PROBLEM DESCRIPTION >>
Can you return all of the records below line for line, without changing a single character?

------------------------------------------------

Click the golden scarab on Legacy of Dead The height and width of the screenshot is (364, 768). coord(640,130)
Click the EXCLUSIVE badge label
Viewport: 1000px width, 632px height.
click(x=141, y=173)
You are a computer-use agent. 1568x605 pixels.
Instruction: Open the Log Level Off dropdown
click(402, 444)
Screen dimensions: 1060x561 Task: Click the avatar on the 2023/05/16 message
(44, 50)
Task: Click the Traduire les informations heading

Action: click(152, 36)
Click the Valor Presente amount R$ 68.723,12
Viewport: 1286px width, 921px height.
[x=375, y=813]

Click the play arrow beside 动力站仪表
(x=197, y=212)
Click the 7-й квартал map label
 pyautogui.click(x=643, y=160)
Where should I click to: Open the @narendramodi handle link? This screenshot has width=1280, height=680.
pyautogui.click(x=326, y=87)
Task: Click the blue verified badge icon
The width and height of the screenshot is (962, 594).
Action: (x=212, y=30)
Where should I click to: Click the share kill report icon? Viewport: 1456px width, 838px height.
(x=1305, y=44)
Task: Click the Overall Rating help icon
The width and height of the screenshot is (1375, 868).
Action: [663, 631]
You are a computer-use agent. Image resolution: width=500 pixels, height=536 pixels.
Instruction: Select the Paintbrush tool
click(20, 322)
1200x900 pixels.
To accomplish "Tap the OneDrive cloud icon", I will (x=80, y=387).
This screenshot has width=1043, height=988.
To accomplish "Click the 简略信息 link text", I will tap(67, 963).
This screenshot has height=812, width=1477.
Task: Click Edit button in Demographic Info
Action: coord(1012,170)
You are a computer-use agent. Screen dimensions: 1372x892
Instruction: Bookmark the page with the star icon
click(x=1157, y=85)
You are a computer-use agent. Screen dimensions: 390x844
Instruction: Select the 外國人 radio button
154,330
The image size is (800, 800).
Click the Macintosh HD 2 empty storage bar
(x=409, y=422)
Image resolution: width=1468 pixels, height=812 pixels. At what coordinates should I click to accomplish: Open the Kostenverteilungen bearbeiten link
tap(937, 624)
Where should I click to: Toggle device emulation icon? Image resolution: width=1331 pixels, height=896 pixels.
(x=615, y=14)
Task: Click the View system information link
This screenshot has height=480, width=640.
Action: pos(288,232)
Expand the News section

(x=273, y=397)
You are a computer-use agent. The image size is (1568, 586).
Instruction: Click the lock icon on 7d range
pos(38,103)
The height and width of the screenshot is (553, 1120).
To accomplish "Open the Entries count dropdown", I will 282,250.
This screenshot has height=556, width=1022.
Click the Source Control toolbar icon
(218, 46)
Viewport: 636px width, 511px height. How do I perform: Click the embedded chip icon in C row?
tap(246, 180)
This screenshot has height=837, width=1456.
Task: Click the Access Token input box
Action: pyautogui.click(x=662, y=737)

------------------------------------------------

EXERCISE ANSWER >>
Click the golden scarab on Legacy of Dead The height and width of the screenshot is (364, 768). coord(640,130)
Click the EXCLUSIVE badge label
Viewport: 1000px width, 632px height.
click(x=141, y=173)
You are a computer-use agent. 1568x605 pixels.
Instruction: Open the Log Level Off dropdown
click(402, 444)
Screen dimensions: 1060x561 Task: Click the avatar on the 2023/05/16 message
(44, 50)
Task: Click the Traduire les informations heading

Action: click(152, 36)
Click the Valor Presente amount R$ 68.723,12
Viewport: 1286px width, 921px height.
[x=375, y=813]

Click the play arrow beside 动力站仪表
(x=197, y=212)
Click the 7-й квартал map label
 pyautogui.click(x=643, y=160)
Where should I click to: Open the @narendramodi handle link? This screenshot has width=1280, height=680.
pyautogui.click(x=326, y=87)
Task: Click the blue verified badge icon
The width and height of the screenshot is (962, 594).
Action: (x=212, y=30)
Where should I click to: Click the share kill report icon? Viewport: 1456px width, 838px height.
(x=1305, y=44)
Task: Click the Overall Rating help icon
The width and height of the screenshot is (1375, 868).
Action: [663, 631]
You are a computer-use agent. Image resolution: width=500 pixels, height=536 pixels.
Instruction: Select the Paintbrush tool
click(20, 322)
1200x900 pixels.
To accomplish "Tap the OneDrive cloud icon", I will (x=80, y=387).
This screenshot has width=1043, height=988.
To accomplish "Click the 简略信息 link text", I will tap(67, 963).
This screenshot has height=812, width=1477.
Task: Click Edit button in Demographic Info
Action: coord(1012,170)
You are a computer-use agent. Screen dimensions: 1372x892
Instruction: Bookmark the page with the star icon
click(x=1157, y=85)
You are a computer-use agent. Screen dimensions: 390x844
Instruction: Select the 外國人 radio button
154,330
The image size is (800, 800).
Click the Macintosh HD 2 empty storage bar
(x=409, y=422)
Image resolution: width=1468 pixels, height=812 pixels. At what coordinates should I click to accomplish: Open the Kostenverteilungen bearbeiten link
tap(937, 624)
Where should I click to: Toggle device emulation icon? Image resolution: width=1331 pixels, height=896 pixels.
(x=615, y=14)
Task: Click the View system information link
This screenshot has height=480, width=640.
Action: pos(288,232)
Expand the News section

(x=273, y=397)
You are a computer-use agent. The image size is (1568, 586).
Instruction: Click the lock icon on 7d range
pos(38,103)
The height and width of the screenshot is (553, 1120).
To accomplish "Open the Entries count dropdown", I will 282,250.
This screenshot has height=556, width=1022.
Click the Source Control toolbar icon
(218, 46)
Viewport: 636px width, 511px height. How do I perform: Click the embedded chip icon in C row?
tap(246, 180)
This screenshot has height=837, width=1456.
Task: Click the Access Token input box
Action: pyautogui.click(x=662, y=737)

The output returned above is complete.